Type 2 diabetes study shows how weight loss can improve blood pressure

Medication can be decreased when weight loss is achieved, too

Plant-Based Diets May Help Prevent Diabetes

It’s hard to overstate the benefits of weight loss. Dropping 5% of excess weight can decrease chances of cancer, boost good cholesterol and prevent Type 2 diabetes, according to WebMD.

A recent study of a University of Glasgow and Newcastle University-developed weight loss program focused on Type 2 diabetes. It was conducted for the Diabetes UK-funded DIabetes Remission Clinical Trial (DIRECT). The program has shown to be effective in putting Type 2 diabetes into remission. It also decreased blood pressure and lessened the need for antihypertensive medications.

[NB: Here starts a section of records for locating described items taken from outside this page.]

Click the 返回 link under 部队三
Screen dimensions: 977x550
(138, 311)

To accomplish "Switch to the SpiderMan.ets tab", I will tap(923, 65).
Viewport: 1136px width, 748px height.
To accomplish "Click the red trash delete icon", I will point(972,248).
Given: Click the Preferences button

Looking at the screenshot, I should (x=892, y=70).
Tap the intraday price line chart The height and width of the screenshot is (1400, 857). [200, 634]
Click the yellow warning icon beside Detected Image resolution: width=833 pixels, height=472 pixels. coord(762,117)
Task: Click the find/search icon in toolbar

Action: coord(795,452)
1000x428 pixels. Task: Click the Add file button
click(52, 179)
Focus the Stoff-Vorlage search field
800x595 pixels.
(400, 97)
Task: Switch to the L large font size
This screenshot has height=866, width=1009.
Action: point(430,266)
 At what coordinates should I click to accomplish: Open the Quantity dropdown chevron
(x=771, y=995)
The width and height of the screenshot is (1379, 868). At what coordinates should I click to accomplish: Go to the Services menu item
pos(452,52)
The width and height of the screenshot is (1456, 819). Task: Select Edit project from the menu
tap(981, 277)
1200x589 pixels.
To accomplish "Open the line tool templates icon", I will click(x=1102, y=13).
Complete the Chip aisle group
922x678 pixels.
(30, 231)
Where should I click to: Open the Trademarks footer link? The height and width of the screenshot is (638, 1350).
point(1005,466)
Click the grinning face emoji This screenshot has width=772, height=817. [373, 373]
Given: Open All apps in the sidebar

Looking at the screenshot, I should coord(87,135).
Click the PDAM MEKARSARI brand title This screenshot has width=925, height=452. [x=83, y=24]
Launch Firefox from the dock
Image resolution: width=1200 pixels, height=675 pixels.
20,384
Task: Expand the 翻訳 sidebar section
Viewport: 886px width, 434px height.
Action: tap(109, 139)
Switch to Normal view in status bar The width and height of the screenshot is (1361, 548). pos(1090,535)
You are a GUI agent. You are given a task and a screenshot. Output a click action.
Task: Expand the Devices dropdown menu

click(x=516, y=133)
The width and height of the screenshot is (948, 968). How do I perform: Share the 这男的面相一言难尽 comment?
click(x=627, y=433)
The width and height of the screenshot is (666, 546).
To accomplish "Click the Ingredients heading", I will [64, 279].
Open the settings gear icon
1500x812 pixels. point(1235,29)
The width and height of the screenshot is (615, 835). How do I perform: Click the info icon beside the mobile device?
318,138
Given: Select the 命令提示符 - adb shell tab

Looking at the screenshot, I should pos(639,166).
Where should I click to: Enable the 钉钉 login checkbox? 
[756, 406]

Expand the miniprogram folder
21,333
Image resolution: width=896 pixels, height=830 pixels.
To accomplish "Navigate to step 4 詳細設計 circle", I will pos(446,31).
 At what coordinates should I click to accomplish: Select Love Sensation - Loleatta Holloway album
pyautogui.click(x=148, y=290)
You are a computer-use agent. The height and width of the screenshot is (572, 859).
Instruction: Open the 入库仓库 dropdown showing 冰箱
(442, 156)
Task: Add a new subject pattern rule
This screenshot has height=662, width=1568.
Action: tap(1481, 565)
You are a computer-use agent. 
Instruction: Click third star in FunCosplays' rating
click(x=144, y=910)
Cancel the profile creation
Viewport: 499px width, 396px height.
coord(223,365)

“We wanted to evaluate the safety and efficacy of withdrawing blood pressure medication when beginning our specially-designed weight-loss program for Type 2 diabetes, and we are really pleased with the results,” Mike Lean, professor of human nutrition at the University of Glasgow said in a press release. “Our study shows that, in addition to possible remission from Type 2 diabetes, there are other very important health benefits, as weight loss is a very effective treatment for hypertension and its associated serious health risks.”

The program involved 143 participants. It began with 12 weeks on a formula diet of low-calorie soups and shakes, which induced a 28-pound weight loss if completely followed. Participants stopped taking diabetes and blood pressure drugs in the beginning of the study. They only resumed taking them if blood sugar or blood pressure increased.

After the weight loss portion of the program, participants could select foods and eat wisely to maintain lost weight. Keeping a 33-pound weight loss led eight of 10 people to reverse Type 2 diabetes. They didn’t require diabetes medications for two years minimum. Of all participants, 78 people initially took medication for high blood pressure. Forty-four participants were on two or more medications. Average blood pressure steadily decreased as weight was lost. Blood pressure stayed low after the formula diet ended. It remained low at 12 and 24 months, too.

Improvements also were seen for participants who were previously untreated for blood pressure. Decreases in blood pressure were seen to varying degrees. Although 28% had to add blood pressure medications back while dieting, 28% could stay medication-free for two years minimum.

“These important results show that the Diabetes UK-funded DiRECT low-calorie, weight management program not only helps some people put their Type 2 diabetes into remission but can also lower blood pressure, allowing some people to safely stop taking their blood pressure medication,” Elizabeth Robertson, director of research at Diabetes U.K. said.

“We’re delighted to see more evidence of the life-changing impact of the DiRECT program on people’s health. This makes us even more determined to make sure as many people as possible have access to Type 2 diabetes remission services.”

The results were published in Diabetologia, the official journal of the European Association for the Study of Diabetes.